Wednesday, June 23, 2010

Hibernate Caches

Background
Hibernate comes with three different caching mechanisms - first level, second level and query cache. Truly understanding how the Hibernate caches work and interact with each other is important when you need to increase performance - just enabling caching in your entity with an annotation (or in classic .hbm.xml mapping file) is easy. But understanding what and how things happens behind the scenes is not. You might even end up with a less performing system if you do not know what you are doing.

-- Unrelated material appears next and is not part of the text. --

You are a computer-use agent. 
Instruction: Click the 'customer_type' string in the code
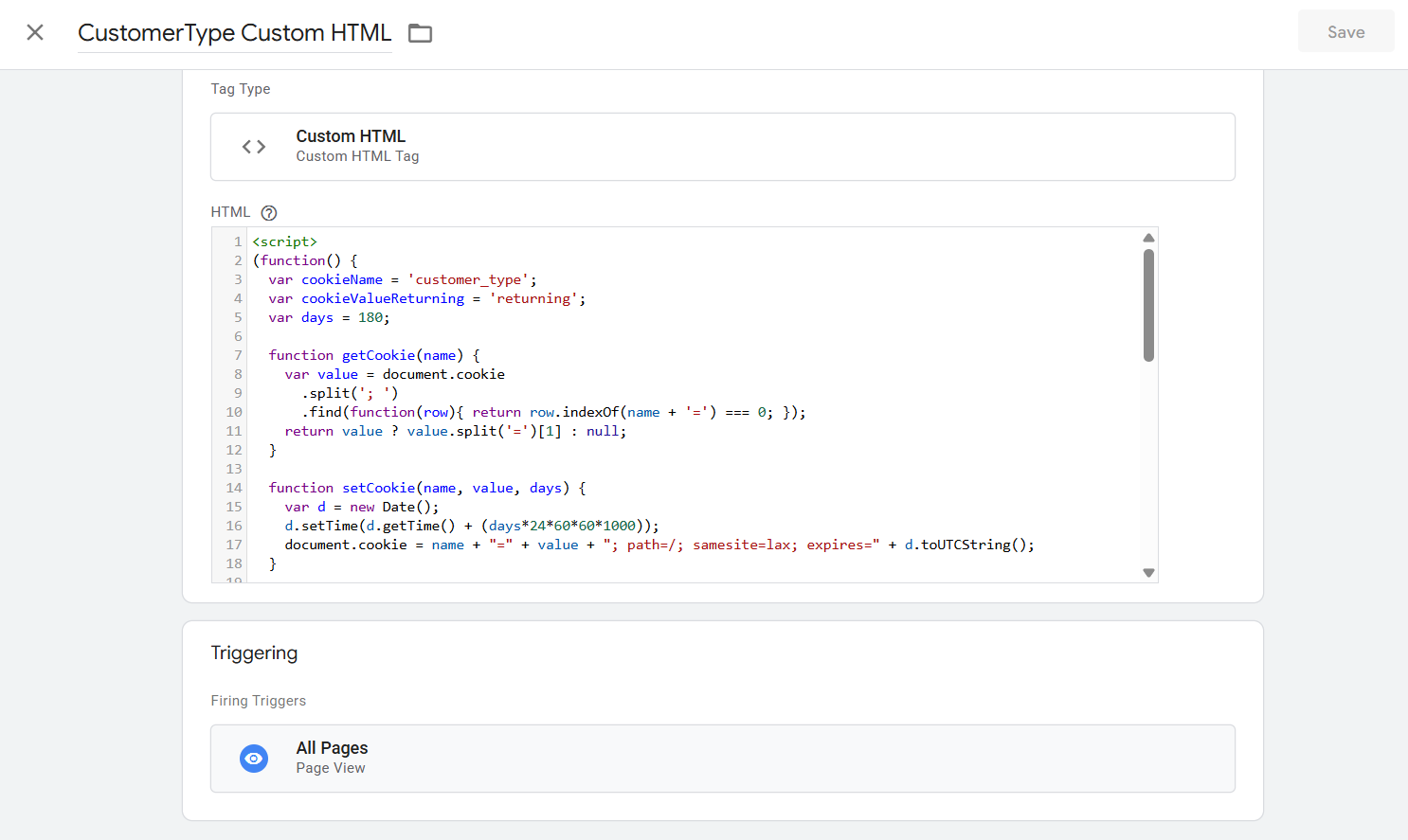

SessionFactory and Session
The purpose of the Hibernate SessionFactory (called EntityManager in JEE) is to create Sessions, initialize JDBC connections and pool them (using a pluggable provider like C3P0). A SessionFactory is immutable and built from a Configuration holding mapping information, cache information and a lot of other information usually provided by means of a hibernate.cfg.cml file or through a Spring bean configuration.
A Session is a unit of work at its lowest level - representing a transaction in database lingua. When a Session is created and operations are done on Hibernate entities, e.g. setting an attribute of an entity, Hibernate does not go of and update the underlying table immediately. Instead Hibernate keeps track of the state of an entity, whether it is dirty or not, and flushes (commits) updates at the end at the end of a unit of work. This is what Hibernate calls the first level cache.

The 1st level cache
Definition: The first level cache is where Hibernate keeps track of the possible dirty states of the ongoing Session's loaded and touched entities. The ongoing Session represents a unit of work and is always used and can not be turned of. The purpose of the first level cache is to hinder to many SQL queries or updates beeing made to the database, and instead batch them together at the end of the Session. When you think about the 1st level cache think Session.




The 2nd level cache
The 2nd level cache is a process scoped cache that is associated with one SessionFactory. It will survive Sessions and can be reused in new Session by same SessionFactory (which usually is one per application). By default the 2nd level cache is not enabled.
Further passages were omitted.